- [Exercise goal] Identify every line in the records below that contains the string "field", treating case as significant, and copy each of those lines.

Records from a pointing dataset:

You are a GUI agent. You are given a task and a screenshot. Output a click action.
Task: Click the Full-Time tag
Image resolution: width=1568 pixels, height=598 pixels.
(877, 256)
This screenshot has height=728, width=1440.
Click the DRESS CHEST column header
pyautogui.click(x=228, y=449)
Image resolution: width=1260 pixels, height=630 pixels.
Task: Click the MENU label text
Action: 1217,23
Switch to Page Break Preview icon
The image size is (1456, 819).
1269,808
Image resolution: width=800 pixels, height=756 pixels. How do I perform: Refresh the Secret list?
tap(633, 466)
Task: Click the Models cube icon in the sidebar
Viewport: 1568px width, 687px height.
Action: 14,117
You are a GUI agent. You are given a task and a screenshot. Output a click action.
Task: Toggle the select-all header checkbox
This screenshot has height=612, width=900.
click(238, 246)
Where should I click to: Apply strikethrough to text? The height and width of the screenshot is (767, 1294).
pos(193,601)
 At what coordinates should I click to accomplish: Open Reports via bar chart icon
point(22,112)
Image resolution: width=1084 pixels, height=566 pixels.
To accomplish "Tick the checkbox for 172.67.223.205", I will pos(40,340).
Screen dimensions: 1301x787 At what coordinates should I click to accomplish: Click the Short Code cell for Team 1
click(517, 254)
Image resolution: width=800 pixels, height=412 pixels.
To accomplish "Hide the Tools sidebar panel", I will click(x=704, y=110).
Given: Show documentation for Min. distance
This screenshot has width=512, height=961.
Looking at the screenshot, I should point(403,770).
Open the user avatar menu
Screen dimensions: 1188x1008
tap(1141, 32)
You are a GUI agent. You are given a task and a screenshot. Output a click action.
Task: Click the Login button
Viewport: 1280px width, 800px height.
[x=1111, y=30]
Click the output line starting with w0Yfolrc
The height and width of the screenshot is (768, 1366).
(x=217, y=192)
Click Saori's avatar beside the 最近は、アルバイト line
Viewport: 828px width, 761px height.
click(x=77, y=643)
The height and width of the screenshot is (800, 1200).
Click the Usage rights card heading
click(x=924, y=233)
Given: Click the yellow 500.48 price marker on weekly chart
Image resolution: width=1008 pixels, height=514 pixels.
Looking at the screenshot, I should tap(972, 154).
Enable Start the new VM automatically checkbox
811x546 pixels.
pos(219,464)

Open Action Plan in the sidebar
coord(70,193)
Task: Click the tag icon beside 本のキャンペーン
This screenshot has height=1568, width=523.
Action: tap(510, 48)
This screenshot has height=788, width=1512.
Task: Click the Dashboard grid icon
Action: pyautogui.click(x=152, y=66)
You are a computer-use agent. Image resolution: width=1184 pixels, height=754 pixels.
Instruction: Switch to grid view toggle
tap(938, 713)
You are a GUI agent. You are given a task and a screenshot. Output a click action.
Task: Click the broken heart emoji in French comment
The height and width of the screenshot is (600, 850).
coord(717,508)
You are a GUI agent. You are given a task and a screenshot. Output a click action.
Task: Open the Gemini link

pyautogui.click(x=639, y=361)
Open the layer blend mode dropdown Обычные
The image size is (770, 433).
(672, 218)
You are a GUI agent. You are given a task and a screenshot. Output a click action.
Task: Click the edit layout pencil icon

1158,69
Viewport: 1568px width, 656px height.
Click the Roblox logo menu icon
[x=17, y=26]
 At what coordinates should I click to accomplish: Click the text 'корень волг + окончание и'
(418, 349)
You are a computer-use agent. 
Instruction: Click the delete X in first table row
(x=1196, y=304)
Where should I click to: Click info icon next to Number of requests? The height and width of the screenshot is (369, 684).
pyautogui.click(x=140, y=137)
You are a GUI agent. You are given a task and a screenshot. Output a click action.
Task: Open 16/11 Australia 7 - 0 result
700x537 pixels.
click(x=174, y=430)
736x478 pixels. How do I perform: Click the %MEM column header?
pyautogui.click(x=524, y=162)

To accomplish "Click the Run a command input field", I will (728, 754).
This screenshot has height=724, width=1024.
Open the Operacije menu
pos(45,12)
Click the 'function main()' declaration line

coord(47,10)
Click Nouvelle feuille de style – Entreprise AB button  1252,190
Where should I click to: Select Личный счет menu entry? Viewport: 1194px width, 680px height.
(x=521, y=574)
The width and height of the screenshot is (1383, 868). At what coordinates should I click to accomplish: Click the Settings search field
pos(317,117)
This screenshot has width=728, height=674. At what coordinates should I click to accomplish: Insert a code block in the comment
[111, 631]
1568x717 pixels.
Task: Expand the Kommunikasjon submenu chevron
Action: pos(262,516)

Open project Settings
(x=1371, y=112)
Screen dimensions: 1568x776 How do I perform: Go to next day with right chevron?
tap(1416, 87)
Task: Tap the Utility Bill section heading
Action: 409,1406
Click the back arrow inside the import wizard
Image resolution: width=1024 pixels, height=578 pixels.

- [Exercise output]
To accomplish "Click the Run a command input field", I will (728, 754).
The width and height of the screenshot is (1383, 868). At what coordinates should I click to accomplish: Click the Settings search field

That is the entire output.